The Johannesburg Zoo or Joburg Zoo is a 55 ha zoo in Johannesburg, South Africa. The zoo is dedicated to the accommodation, enrichment, husbandry, and medical care of wild animals, and houses about 2000 individuals of 320 species. Established in 1904, it has traditionally been owned and operated by the Johannesburg City Council. However, it has been turned into a corporation and registered as a Section 21 non-profit organisation.

==History==
The Johannesburg Zoo has its origins as part of the Braamfontein farm which was owned by Hermann Eckstein. He had bought the farm to explore it for minerals and when he failed to find any, the land was converted as a timber plantation in 1891 called Sachsenwald after Otto von Bismarck. In August 1903, the Mayor of Johannesburg, W. St. John Carr, received a letter from Wernher Beit & Co and Max Michaelis with an offer of 200 acres of freehold ground in the Sachsenwald plantation to the Johannesburg Town Council for recreational use by the people of Johannesburg with the park being named the Herman Eckstein Park to honour the man of the same name. This park would become Zoo Lake, the Johannesburg Zoo and the South African National Museum of Military History. The land was transferred to the Johannesburg Town Council on 22 March 1904.

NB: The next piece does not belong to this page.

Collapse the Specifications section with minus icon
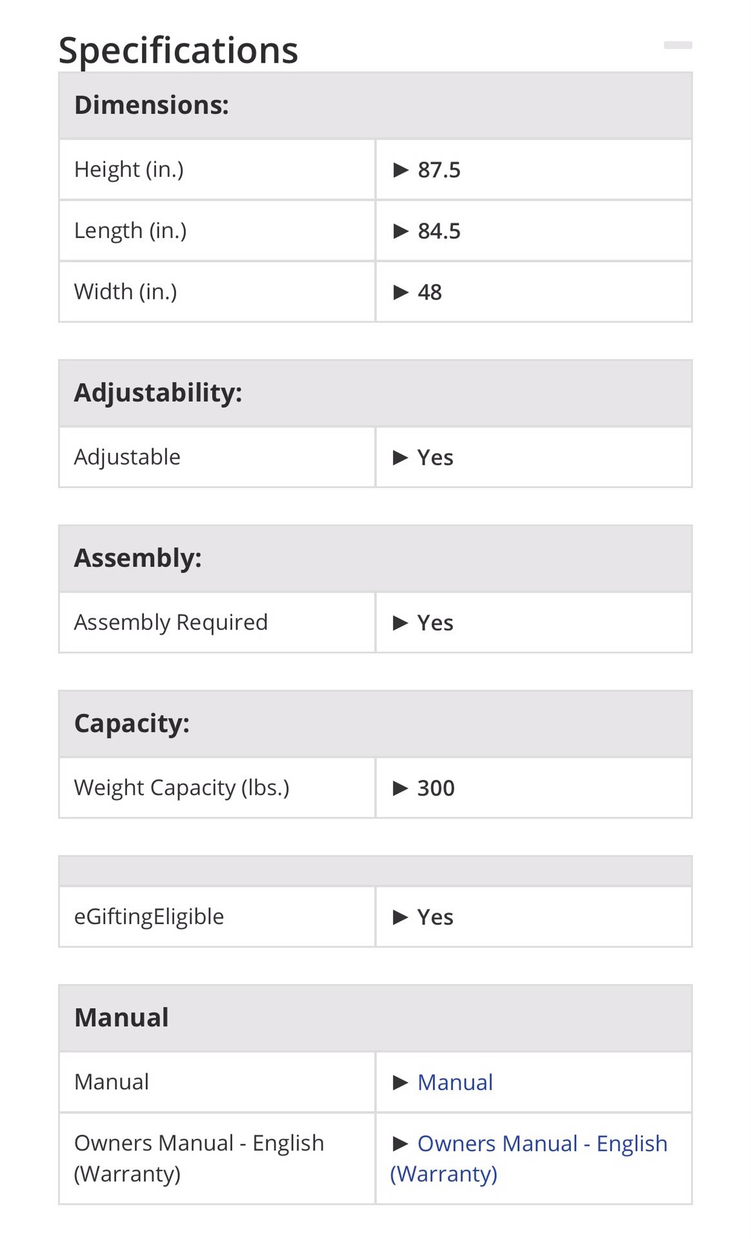 click(x=677, y=45)
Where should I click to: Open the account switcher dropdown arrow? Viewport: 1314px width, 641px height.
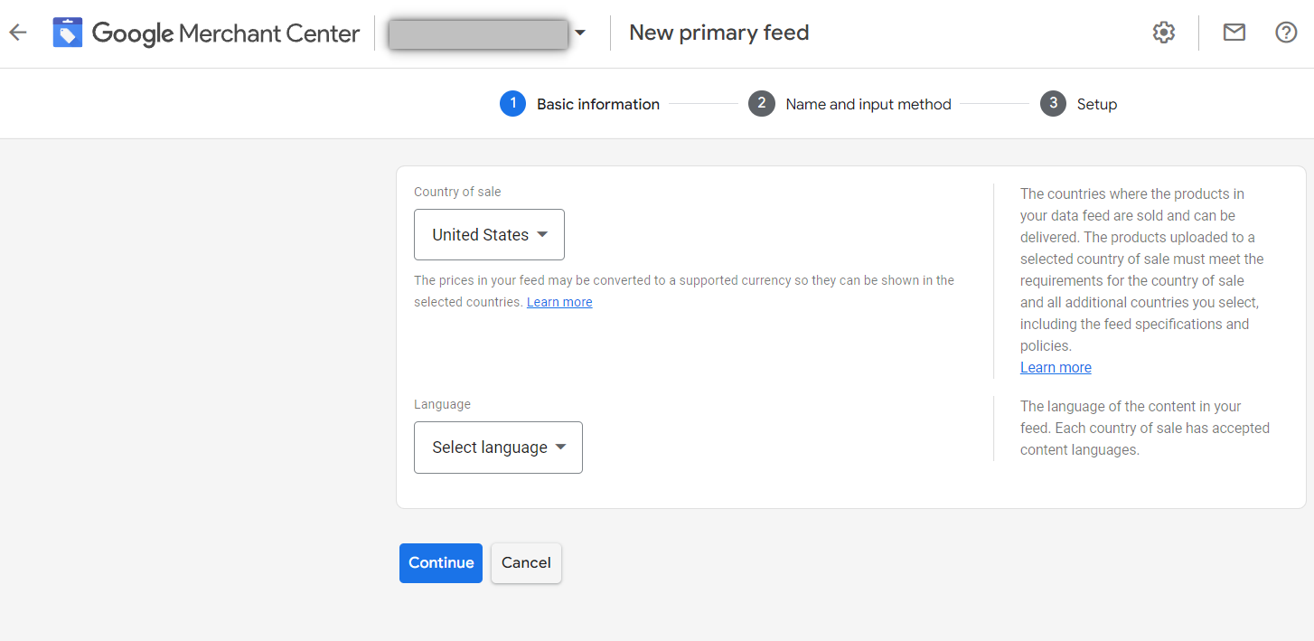pyautogui.click(x=580, y=33)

Sir Percy Fitzpatrick would donate the first animals to the zoo, his own small private collection of African wildlife and would continue to source animals for the zoo until 1912. The zoo's first enclosures housed two lions and a leopard. In 1910 a bandstand was constructed for bass band music. After 1912 the zoo expanded into land that had been allocated in trust for a war memorial, the Rand Regiments Memorial for soldiers that died during the Second Anglo-Boer War. Between 1913 and 1915, a rhino and elephant house were built and an Asian elephant and a camel were imported and trained for rides. Due to requirements in the Deed of Gift under which the land for the Johannesburg Zoo and the neighbouring Zoo Lake was acquired, the zoo, and neighbouring park, are one of very few public areas that were never segregated during Apartheid in South Africa. In the 1960s the zoo would evolve from iron and concrete cages into open and landscaped enclosures. From 1994 onwards, the zoo like others in South Africa begun to lose their government grants and so in 2000, the Johannesburg City Council corporatised the zoo and it became the Johannesburg Zoo Company with the council as its main shareholder and by 2007 was expected to generate 75% of its own budget. The zoo has currently 326 species consisting of 2096 specimens housed consisting of 20 species of frogs, 5 of spiders, 128 of birds, 47 of reptiles, 25 of fish and 101 of mammals.

It was home to Africa's last polar bear until 2014.

==Breeding programme==
It is one of the few places in the world with white lions (a genetic mutation of African lions), and has had considerable success in their breeding; these are more sought after than tawny lions by other zoos. The Johannesburg Zoo is also the only zoo in South Africa to have successfully bred Siberian tigers, the largest cats in the world. "Twist" the male Siberian, weighs 320 kg, and is the father of all the Siberian tigers to be found in South Africa. Max the gorilla was probably the zoo's best known resident.

==Visitor information==
The zoo is open all year including public holidays from 8:30 to 17:30. Tours and excursions around the zoo are offered under the auspices of the zoo's education department. Other activities offered include night tours and overnight sleepovers. In August 2017, a new parkade replaced the old 200 vehicle carpark with one holding 700 cars and 15 buses.